Written For The Australian - Labor’s EV tax breaks are here to stay but watch out for road usage charge ahead
Are Australia's EV tax breaks too good to be true? At $564 million a year in foregone revenue — ten times more than Treasury forecast — they might just be.
With Labor back in power, EV buyers can breathe easy. The generous FBT exemption on electric vehicles under the luxury car tax threshold of $91,387 lives to fight another day. For anyone on the top marginal tax rate, salary packaging an EV through a novated lease is genuinely one of the best legal tax perks available in Australia right now. You're effectively saving 47 per cent on the cost of financing and running the car — the whole lot paid from pre-tax income.

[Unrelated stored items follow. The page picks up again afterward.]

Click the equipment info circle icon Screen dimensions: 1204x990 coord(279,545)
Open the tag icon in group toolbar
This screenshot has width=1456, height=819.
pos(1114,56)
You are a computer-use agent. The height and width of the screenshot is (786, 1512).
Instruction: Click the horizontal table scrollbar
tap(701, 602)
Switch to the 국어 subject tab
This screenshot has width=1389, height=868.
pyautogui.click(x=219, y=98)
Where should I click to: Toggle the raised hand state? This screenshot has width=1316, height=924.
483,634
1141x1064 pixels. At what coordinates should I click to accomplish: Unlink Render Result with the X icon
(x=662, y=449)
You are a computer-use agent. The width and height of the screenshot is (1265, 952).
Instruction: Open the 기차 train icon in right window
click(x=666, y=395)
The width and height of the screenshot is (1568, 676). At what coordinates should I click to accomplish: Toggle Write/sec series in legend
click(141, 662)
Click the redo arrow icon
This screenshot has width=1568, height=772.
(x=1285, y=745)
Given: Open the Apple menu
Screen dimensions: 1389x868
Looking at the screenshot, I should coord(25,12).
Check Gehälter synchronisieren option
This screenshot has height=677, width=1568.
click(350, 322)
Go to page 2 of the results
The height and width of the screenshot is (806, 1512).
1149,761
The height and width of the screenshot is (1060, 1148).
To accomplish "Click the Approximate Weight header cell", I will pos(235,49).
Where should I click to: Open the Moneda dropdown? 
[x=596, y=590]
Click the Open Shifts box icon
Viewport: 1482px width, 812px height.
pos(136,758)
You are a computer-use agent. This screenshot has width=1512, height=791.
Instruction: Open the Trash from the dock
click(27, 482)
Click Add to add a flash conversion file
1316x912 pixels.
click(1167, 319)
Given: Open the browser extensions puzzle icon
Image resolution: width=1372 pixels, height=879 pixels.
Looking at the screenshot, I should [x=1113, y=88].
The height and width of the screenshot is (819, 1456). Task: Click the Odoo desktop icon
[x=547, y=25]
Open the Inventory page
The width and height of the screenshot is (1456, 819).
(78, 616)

That's a big deal. And it explains why EVs are pushing towards 10 per cent of new car sales. It also helps that the market has shifted. Teslas used to be $100,000 toys for the wealthy. Today, a Chinese-built EV can be driven away for around $35,000. The economics are compelling — especially if you've got solar panels at home and can charge for next to nothing while sidestepping the 50.8c fuel excise.
But there's a catch coming. The plug-in hybrid FBT concession ended last month, which will likely slow sales of vehicles like the BYD Shark 6. And my view is that a road usage charge for EVs is a matter of when, not if. The Coalition was openly pushing for one, and after the High Court knocked back Victoria's attempt, the ball sits squarely with Canberra. With $564 million a year being handed back to EV buyers and fuel excise revenue eroding as more petrol cars come off the road, the fiscal pressure will only grow.
If you're thinking about an EV, my advice is to move sooner rather than later. Lock in the tax benefits while they're still on offer — and don't be shocked when a per-kilometre charge appears in next year's federal budget.